Traverse City Record-Eagle


June 21, 2014

Another View: Senate should vote on Keystone pipeline

A Senate Energy Committee voted Wednesday to approve the Keystone XL pipeline presumably over the objections of the Obama administration. It’s about time Congress took some action on this issue.

The Obama administration has been dragging its feet on Keystone for years. At one point, the administration said it was waiting on final environmental review by the State Department and then by the state of Nebraska. All of that has long been approved. The State Department even reported that the project would have no impact on global climate because the oil would be shipped by rail and truck if not by pipeline.

The Obama administration has run out of credible reasons to delay. It now appears to be mostly a political decision as Democrats want to support in some way their environmentalist base.

But two Democrats on the Senate Energy and Natural Resources Committee voted with 10 Republicans to approve the project. Energy Committee Chair Mary Landrieu, La., and Sen. Joe Manchin, W.V. voted with the Republicans to move forward with the project for important reasons. Landrieu cited the recent turmoil in Iraq and how a refinery that supplies the U.S. with 350 million barrels a year was reportedly taken over by Islamic militants.

Said Landrieu to The Hill news: “It is clear that our current situation exposes us to the political instability of these regions.”

Republicans on the committee correctly point out the Sen. Majority Leader Harry Reid is the main roadblock to Congress approving the pipeline. They argue he opposes it and the president opposes it and therefore he will not allow and up or down vote in the Senate. The House has already voted in favor of approving the project.

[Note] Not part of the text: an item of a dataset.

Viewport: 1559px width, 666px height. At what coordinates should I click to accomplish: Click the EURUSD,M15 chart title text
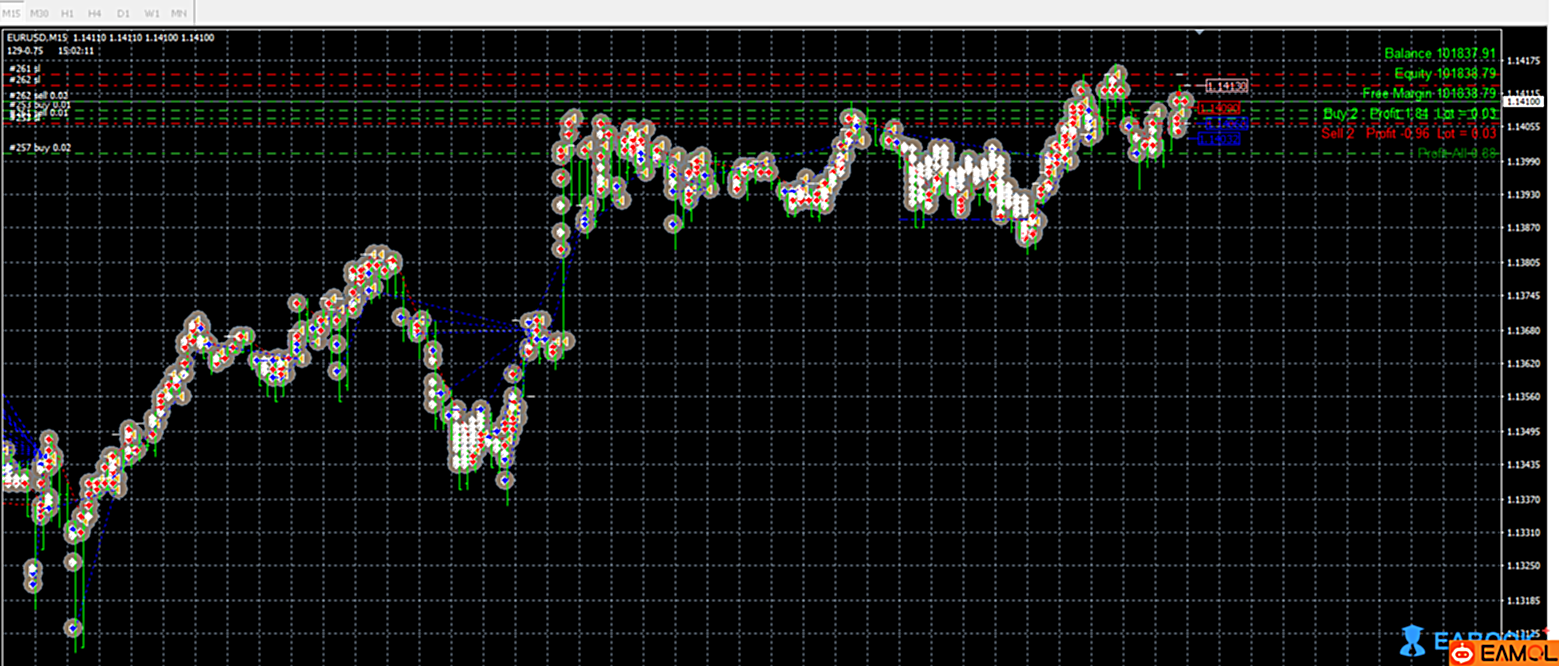38,38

Reasonable people can argue the merits U.S. energy policy and the mix of reliance on renewable fuels versus oil, but there appears to be clear public support and bipartisan support for the Keystone pipeline. Numerous Democrats in both houses have sent letters to the Obama administration urging it to approve the pipeline. Obama delayed the decision until the election passed, but now really has no excuse to reject the project.